La sélection🙋‍♀️ Porno Féministe 🙋‍♀️
Aujourd’hui mis à l’honneur par les médias mainstream - à travers l’exemple iconique d’erika Lust - la pornographie féministe est pourtant plus ancienne que la culture 2.0.
Une naissance dans les années 80
Désormais décrite et analysée au gré des médias les plus populaires, la notion de film éthique ou féministe n’a pourtant rien de très nouveau. Parallèle au porn dit “mainstream”, cette conception du genre (émancipatoire, indépendant, subversif par nature, transgressif, volontiers naturaliste) nous renvoie à “l’autre Hollywood” des années 80.
Incarnée par les oeuvres activistes de Candida Royalle et d’Annie Sprinkle, la pornographie féministe fait alors l’objet de toutes les polémiques de l’autre côté de l’Atlantique, s’insinuant au sein d’un débat intellectuel et militant, celui des “guerres des sexes” (sex wars). Les féministes dites “pro sexe” rencontrent alors une résistance de la part de figures féministes “anti-sexe” virulentes, telles Catharine MacKinnon et Andrea Dworkin, pourvoyeuses de lois anti-X - envisageant le porno comme une violation des droits des femmes et une incitation à la haine. Leur décret "Antipornography Civil Rights Ordinance" a pour but...l’interdiction pure et simple du genre. La pornographie féministe, à l’instar de la scène queer, a donc cette particularité d'être marginale au sein du féminisme comme de l’industrie adulte.
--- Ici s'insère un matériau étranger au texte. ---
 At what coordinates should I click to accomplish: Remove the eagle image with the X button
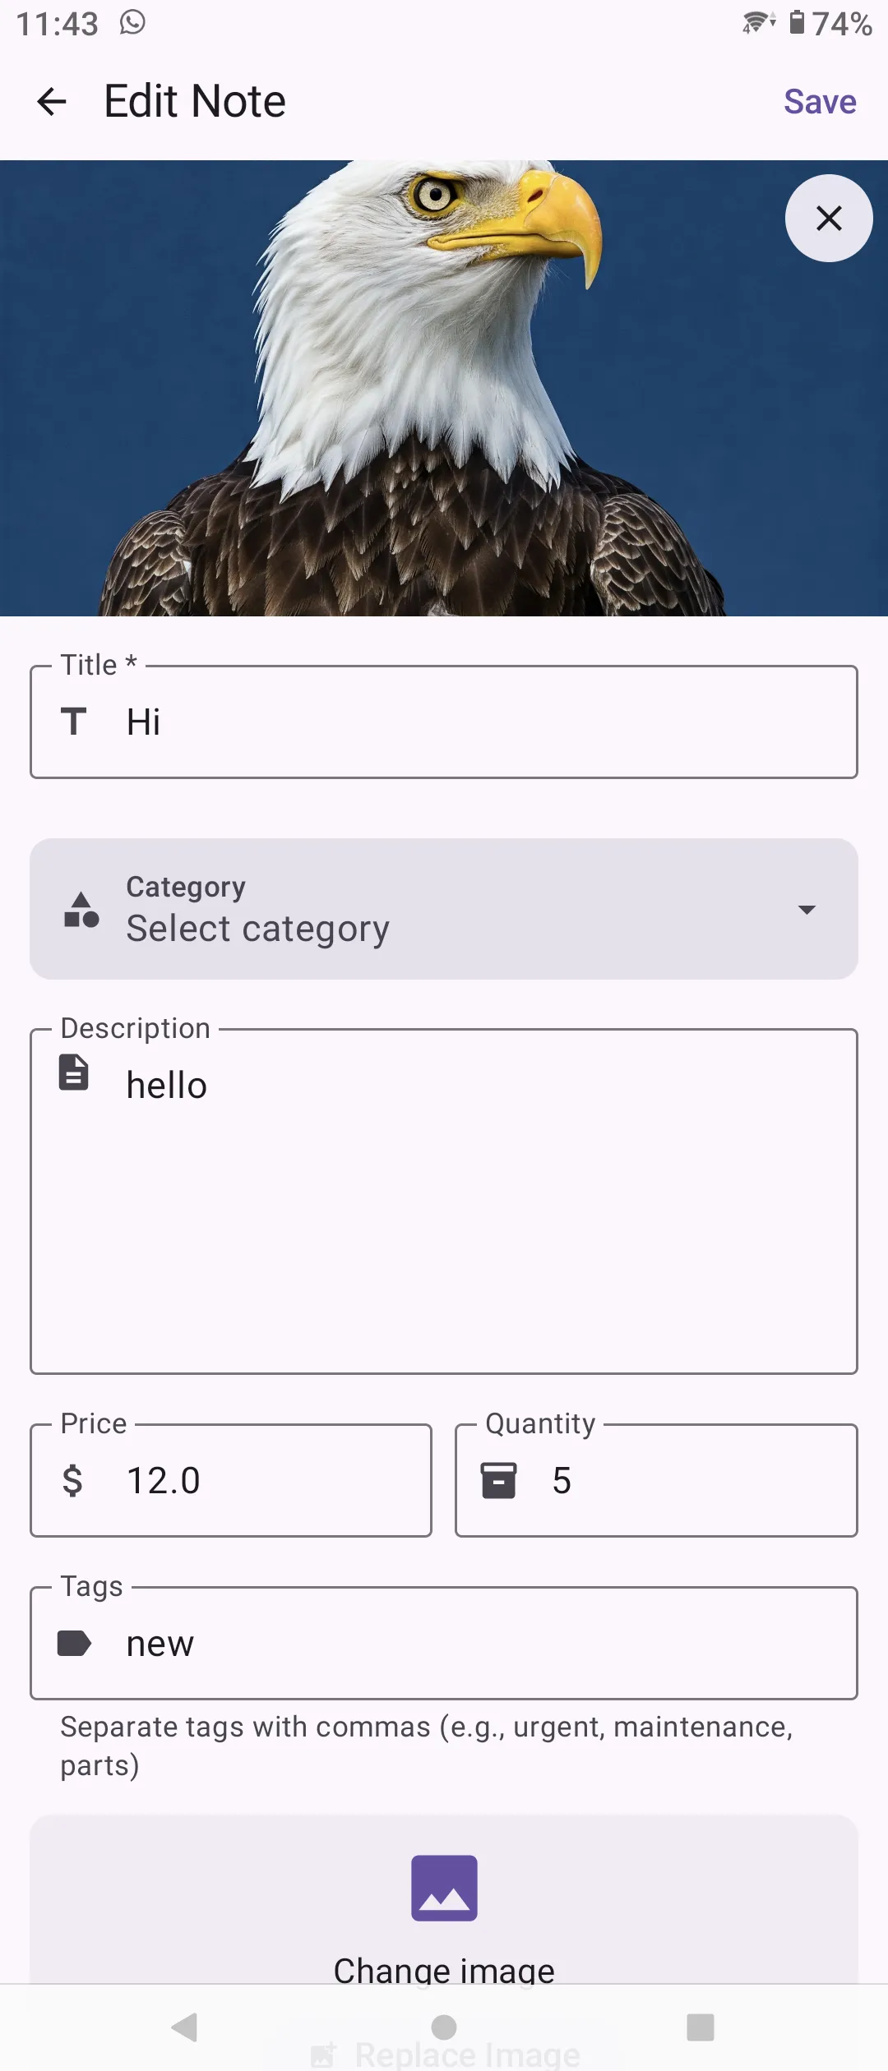point(829,219)
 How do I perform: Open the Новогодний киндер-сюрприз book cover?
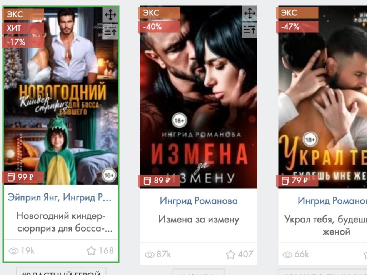[61, 96]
Quelles sont les réalisatrices françaises ?
En France, les tags parfaits féministes trouvent écho au début des années 2000, à travers les essais et films inspirants de la réalisatrice Ovidie (son bouquin culte Porno Manifesto, sorti en 2002). A travers ses discours médiatisés et très critiques emprunts d’empowerment, l’actrice politisée s’oppose autant aux vieux discours du conservatisme anti-porno qu’à l’hégémonie masculine qui plane sur le X - une domination qu’il faut ébranler. L’ex-actrice, ayant joué devant l’objectif des grands noms du cul hexagonal (Alain Payet, John B root, Fred Coppula), milite pour un vision libertaire et pro-sexe du féminisme. Tout en s’attardant sur ce que le X peut, à ses yeux, véhiculer en terme d’images oppressives et sexistes.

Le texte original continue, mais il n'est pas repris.